Poll Finds Election Biggest Threat to U.S. Economy

NEW YORK — More than 6-in-10 Americans see the upcoming presidential election as the biggest threat to the U.S. economy over the next 6 months, according to a new study by Bankrate.com. Terrorism was a very distant 2nd at 12%, followed by struggling overseas economies at 9%, a decline in the stock market at 8% and an increase in interest rates at 5%.

“When Americans were asked about the biggest risk to the U.S. economy, the landslide winner was the outcome of the presidential election, garnering 61% of the vote and five times more votes than the second choice – terrorism,” said Bankrate.com Chief Financial Analyst Greg McBride, CFA.

Surprisingly, the outcome of the presidential election was the runaway choice as the biggest threat to the economy over the next 6 months among every age group, income group, ethnic group, political affiliation, and regardless of gender.
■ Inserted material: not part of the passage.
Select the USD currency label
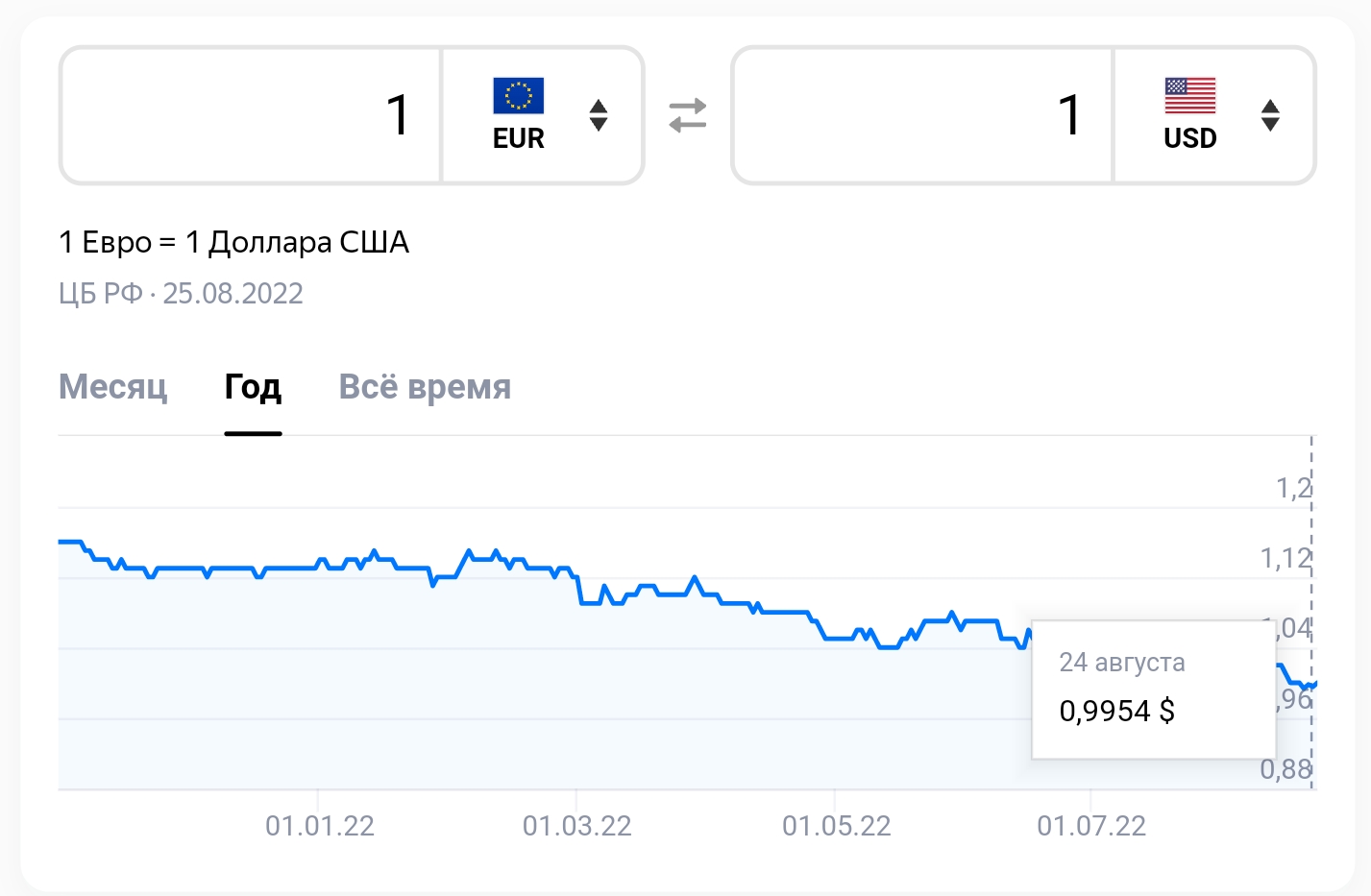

Republicans were only slightly more likely (at 68%) than Democrats (60%) or Independents (61%) to cite the election outcome as the biggest economic risk. Older millennials (age 26-35) and younger Baby Boomers (age 52-61) were most likely to name this as the biggest threat economically.

The looming election also appears to be wearing on Americans’ feelings of financial security. The Financial Security Index plunged to the lowest level in more than 2 years. Americans’ comfort level with both savings and debt took big steps backward. Those less comfortable with their savings compared to last year outnumbered those more comfortable by more than 2-to-1. Those saying they are less comfortable with their debt compared to last year outweighed those feeling more comfortable for the first time since January.

The findings were made by Princeton Survey Research Associates International which obtained telephone interviews with a nationally representative sample of 1,004 adults living in the continental United States. Interviews were conducted by landline (503) and cell phone (501, including 294 without a landline phone) in English and Spanish by Princeton Data Source from September 1-4, 2016. Statistical results are weighted to correct known demographic discrepancies. The margin of sampling error for the complete set of weighted data is plus or minus 3.8 percentage points.